L’industrie agroalimentaire réagit
Face à cette nouvelle réalité, l’industrie agroalimentaire ne reste pas passive. Les entreprises cherchent à s’adapter en proposant des options plus riches en protéines et en fibres, dans le but d’attirer les consommateurs utilisant des médicaments GLP-1 et de rassurer les investisseurs.
PepsiCo a récemment lancé des Doritos riches en protéines, relancé Gatorade et introduit des variétés de SunChips et Smartfood popcorn enrichies en fibres. Domino’s Pizza, quant à lui, n’a pas encore constaté d’impact significatif sur ses ventes, mais se dit prêt à innover si nécessaire. McDonald’s met en avant ses options protéinées existantes et explore de nouvelles pistes pour répondre aux besoins des utilisateurs de GLP-1.
Chipotle a lancé des portions de protéines à emporter en décembre, tandis qu’Olive Garden, filiale de Darden Restaurants, a introduit un menu "Portions Légères" proposant des portions réduites de ses plats classiques à un prix inférieur.
Le marketing ciblé et l’innovation
Certaines entreprises vont même jusqu’à cibler explicitement les utilisateurs de GLP-1 dans leurs campagnes marketing. Nestlé a lancé la marque Virtual Pursuit, des plats surgelés spécialement conçus pour les personnes suivant un régime GLP-1, et a même modifié l’emballage pour mettre en avant cet avantage.
J&J Snack Foods, propriétaire de Dippin’ Dots et Icee, a également lancé des initiatives pour rendre ses produits plus compatibles avec les régimes GLP-1, en ajoutant des protéines aux bretzels et en proposant des portions plus petites.

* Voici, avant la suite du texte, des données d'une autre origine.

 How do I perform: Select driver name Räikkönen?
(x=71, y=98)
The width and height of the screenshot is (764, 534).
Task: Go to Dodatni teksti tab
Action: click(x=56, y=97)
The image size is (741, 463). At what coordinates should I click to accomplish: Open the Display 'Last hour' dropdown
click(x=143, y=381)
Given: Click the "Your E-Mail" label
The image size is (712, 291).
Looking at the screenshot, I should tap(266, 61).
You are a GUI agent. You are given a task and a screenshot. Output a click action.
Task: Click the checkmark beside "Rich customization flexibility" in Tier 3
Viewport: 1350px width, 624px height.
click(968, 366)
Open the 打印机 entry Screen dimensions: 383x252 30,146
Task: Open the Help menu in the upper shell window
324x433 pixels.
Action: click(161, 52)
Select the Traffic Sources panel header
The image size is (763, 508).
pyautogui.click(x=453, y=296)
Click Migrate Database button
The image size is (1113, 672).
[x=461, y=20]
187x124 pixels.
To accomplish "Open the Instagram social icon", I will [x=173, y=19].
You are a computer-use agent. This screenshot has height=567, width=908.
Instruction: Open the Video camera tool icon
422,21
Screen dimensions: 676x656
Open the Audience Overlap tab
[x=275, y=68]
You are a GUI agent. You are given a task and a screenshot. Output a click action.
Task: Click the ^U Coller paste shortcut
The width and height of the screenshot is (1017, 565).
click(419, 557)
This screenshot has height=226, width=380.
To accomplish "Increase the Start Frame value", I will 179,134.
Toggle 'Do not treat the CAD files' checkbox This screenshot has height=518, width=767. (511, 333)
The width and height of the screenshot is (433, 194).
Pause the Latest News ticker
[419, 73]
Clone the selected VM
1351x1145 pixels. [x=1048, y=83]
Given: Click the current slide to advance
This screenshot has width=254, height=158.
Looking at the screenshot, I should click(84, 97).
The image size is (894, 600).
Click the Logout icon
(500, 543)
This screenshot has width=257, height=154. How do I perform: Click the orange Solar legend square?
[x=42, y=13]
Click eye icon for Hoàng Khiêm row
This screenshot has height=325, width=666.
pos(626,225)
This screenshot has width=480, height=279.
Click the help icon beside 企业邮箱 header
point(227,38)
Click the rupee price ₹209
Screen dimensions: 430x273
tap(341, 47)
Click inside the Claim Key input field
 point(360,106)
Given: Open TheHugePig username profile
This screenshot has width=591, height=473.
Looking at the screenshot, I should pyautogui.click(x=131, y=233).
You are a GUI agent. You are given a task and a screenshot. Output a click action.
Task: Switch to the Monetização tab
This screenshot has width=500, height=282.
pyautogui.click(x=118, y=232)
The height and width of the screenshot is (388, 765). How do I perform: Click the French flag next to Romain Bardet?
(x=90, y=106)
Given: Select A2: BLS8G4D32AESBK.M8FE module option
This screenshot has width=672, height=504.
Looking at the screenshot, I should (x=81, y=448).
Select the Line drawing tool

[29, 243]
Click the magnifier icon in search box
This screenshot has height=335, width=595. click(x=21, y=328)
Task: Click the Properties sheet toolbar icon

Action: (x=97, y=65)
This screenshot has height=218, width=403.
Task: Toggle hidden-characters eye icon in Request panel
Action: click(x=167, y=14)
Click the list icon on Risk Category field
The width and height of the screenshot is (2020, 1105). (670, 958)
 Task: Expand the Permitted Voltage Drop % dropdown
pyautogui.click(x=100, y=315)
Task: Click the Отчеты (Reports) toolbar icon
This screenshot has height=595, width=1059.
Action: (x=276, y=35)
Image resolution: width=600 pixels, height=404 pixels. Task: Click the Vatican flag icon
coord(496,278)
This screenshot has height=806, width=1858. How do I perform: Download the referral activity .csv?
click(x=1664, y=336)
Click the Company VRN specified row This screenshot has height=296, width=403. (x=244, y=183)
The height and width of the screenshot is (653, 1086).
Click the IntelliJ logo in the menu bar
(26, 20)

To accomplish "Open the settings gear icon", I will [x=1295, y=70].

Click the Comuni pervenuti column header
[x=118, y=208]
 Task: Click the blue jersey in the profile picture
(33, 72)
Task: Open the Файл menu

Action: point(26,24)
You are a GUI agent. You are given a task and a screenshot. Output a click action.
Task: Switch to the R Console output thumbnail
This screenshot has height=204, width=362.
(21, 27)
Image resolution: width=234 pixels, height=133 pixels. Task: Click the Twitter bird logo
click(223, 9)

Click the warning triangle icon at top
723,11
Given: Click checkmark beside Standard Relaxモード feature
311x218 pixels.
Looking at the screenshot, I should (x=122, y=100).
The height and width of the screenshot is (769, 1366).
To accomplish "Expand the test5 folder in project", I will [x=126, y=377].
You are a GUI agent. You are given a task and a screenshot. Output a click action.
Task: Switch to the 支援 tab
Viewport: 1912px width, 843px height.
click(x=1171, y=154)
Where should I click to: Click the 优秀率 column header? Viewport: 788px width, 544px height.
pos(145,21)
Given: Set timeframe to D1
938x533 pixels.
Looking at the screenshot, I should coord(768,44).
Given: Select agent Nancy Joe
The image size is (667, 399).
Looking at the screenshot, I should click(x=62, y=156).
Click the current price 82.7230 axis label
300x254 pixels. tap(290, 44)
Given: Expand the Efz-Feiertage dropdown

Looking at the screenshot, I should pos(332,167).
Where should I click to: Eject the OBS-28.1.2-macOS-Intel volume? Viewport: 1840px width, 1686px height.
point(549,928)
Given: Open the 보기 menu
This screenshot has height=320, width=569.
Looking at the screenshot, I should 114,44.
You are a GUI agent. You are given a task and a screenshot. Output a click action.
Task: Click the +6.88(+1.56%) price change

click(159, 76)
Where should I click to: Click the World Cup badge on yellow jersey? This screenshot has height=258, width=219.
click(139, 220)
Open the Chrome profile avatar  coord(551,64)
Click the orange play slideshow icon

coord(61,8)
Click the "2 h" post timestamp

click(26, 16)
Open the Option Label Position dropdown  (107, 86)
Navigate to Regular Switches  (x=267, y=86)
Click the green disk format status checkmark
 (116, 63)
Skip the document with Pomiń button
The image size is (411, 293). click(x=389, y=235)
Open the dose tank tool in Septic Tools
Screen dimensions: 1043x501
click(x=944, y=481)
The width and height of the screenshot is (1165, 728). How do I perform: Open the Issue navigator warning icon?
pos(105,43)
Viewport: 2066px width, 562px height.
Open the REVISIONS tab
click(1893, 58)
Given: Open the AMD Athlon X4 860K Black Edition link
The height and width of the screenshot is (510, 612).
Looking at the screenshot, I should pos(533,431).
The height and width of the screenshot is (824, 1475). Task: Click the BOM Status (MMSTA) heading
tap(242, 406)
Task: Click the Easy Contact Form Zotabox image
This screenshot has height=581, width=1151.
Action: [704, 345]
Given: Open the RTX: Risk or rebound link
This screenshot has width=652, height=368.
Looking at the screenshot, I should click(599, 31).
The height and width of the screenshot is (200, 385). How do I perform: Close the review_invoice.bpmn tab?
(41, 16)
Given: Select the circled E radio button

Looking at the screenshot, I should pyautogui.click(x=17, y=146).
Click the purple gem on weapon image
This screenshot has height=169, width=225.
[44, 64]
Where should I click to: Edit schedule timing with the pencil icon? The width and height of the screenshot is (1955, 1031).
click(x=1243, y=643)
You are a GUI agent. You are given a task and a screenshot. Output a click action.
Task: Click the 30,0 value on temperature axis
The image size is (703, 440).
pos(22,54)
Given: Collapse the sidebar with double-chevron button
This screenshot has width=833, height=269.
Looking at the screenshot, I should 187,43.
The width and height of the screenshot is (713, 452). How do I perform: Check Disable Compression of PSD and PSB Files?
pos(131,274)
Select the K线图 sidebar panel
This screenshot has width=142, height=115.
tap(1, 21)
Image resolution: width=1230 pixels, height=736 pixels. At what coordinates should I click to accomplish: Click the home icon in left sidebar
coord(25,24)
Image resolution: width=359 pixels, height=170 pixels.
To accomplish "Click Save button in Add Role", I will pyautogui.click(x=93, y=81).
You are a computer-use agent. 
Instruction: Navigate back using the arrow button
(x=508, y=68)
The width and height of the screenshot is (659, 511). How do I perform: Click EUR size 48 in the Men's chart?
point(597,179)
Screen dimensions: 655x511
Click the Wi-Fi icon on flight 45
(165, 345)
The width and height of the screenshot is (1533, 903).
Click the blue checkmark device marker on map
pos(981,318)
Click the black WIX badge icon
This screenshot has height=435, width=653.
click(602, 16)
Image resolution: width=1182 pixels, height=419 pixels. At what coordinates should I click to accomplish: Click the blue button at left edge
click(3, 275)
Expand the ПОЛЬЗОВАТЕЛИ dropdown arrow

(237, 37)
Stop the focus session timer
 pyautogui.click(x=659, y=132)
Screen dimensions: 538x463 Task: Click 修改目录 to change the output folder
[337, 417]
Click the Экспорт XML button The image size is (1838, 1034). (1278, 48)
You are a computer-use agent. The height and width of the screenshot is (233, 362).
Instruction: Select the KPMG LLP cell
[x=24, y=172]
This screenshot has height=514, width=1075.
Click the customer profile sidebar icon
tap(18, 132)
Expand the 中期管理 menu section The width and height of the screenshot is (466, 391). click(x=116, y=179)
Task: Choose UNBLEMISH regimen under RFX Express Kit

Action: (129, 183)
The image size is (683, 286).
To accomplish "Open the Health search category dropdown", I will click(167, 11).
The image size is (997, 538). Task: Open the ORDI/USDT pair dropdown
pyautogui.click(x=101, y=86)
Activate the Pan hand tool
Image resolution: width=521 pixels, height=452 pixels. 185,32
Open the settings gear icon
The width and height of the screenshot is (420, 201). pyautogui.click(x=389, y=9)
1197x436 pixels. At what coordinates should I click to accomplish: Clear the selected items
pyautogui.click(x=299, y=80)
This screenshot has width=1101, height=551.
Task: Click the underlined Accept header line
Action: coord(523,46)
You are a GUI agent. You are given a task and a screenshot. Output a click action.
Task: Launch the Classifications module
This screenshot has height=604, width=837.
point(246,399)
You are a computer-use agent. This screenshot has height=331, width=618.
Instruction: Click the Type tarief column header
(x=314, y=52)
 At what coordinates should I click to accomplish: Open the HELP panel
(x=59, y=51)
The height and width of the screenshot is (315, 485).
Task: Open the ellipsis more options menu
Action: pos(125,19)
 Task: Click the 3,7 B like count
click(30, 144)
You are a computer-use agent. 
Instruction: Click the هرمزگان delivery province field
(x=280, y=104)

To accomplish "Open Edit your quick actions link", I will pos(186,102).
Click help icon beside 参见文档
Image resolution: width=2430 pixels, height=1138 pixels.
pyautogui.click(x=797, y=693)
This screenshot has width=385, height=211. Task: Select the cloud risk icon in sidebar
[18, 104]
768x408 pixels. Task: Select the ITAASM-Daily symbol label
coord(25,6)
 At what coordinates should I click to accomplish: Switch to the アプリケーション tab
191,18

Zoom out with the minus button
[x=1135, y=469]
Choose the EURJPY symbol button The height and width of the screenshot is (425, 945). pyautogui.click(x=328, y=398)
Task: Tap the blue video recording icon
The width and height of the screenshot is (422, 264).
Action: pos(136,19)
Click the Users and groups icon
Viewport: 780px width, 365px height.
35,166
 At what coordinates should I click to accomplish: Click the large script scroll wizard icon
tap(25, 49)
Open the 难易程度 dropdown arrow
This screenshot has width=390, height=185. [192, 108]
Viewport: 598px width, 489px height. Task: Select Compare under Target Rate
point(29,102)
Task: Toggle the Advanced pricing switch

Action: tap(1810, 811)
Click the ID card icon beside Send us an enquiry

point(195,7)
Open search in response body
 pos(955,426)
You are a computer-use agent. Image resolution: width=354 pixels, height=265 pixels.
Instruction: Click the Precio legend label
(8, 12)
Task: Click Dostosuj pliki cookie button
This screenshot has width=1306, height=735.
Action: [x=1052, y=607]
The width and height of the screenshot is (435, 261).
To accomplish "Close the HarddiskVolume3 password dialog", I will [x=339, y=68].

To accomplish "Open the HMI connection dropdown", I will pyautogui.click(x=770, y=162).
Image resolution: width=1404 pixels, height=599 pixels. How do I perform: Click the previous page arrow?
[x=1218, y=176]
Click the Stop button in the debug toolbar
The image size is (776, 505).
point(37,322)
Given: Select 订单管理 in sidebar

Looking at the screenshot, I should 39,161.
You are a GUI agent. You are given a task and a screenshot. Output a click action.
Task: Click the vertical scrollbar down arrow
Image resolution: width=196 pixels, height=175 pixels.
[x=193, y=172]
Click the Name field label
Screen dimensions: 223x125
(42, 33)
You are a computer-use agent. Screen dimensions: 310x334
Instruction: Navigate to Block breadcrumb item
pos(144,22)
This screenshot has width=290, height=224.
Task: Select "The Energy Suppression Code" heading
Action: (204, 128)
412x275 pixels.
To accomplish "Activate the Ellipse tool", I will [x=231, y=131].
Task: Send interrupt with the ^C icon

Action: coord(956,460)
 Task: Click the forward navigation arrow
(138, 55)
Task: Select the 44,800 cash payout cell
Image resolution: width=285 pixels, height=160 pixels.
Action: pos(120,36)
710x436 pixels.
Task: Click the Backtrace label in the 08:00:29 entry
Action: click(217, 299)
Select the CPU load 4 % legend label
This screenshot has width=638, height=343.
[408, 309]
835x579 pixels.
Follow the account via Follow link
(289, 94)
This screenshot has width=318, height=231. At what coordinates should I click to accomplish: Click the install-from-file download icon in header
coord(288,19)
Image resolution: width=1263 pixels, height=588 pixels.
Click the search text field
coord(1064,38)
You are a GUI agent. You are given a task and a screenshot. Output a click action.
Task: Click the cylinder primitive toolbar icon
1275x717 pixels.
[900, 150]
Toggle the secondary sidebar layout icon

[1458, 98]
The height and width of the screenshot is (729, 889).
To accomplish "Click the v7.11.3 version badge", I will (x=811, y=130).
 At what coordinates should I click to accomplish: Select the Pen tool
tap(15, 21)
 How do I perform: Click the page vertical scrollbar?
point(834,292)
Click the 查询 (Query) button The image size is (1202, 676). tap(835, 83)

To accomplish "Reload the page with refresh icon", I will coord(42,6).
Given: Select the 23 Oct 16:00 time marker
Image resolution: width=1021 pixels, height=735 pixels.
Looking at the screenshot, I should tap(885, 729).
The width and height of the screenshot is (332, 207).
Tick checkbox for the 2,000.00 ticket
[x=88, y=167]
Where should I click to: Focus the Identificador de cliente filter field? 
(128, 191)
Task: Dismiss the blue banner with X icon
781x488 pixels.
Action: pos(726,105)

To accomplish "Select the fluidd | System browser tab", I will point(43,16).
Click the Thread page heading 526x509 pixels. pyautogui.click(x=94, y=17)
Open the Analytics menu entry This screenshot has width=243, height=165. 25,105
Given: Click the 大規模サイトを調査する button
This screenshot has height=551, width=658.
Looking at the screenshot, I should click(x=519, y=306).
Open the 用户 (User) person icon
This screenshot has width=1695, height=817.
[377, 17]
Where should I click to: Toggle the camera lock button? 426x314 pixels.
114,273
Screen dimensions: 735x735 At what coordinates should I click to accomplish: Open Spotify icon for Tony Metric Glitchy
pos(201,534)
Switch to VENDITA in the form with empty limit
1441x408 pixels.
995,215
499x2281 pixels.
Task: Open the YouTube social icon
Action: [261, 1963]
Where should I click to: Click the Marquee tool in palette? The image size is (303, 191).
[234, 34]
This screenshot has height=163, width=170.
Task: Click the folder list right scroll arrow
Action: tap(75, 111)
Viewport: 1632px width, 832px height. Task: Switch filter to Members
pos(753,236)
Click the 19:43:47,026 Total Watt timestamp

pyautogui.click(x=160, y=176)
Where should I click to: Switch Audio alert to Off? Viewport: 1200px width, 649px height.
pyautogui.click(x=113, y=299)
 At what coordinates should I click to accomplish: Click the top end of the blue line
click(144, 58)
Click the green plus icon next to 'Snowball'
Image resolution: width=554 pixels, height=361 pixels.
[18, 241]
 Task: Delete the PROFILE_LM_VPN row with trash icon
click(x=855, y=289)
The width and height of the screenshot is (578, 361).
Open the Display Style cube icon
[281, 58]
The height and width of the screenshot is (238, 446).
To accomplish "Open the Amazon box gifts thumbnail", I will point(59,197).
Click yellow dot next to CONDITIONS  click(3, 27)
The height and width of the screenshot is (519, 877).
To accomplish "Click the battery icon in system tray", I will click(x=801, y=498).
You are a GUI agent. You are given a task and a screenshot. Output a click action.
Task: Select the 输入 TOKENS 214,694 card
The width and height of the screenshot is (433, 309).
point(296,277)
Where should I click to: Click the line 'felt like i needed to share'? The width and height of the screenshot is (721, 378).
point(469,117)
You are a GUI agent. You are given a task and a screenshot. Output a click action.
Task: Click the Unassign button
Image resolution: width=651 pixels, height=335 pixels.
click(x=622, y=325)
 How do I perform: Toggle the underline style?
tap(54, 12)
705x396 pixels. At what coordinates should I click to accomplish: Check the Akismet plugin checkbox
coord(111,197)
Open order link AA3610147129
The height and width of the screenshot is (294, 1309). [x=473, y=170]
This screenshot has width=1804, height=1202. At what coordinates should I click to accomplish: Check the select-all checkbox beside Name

Un avenir incertain, mais une adaptation nécessaire
L’avenir reste incertain. Environ 5 % des utilisateurs de GLP-1 interrompent leur traitement en raison du coût, des effets secondaires ou de l’atteinte de leurs objectifs de perte de poids. De plus, l’arrivée de versions orales des médicaments pourrait attirer un nouveau public.
Cependant, une chose est sûre : l’industrie agroalimentaire doit s’adapter à cette nouvelle réalité. Les entreprises qui sauront proposer des options saines, riches en protéines et en fibres, et qui adapteront leurs stratégies marketing en conséquence, seront les mieux placées pour prospérer dans ce nouveau paysage.
"Il ne faut pas céder à la panique", a déclaré Dana Baggett, directrice de la stratégie client restaurant chez RRD. "C’est une opportunité incroyable pour les marques de se repositionner et de se concentrer sur ce que les consommateurs veulent : moins de sucre, plus de protéines et une attention particulière aux fibres."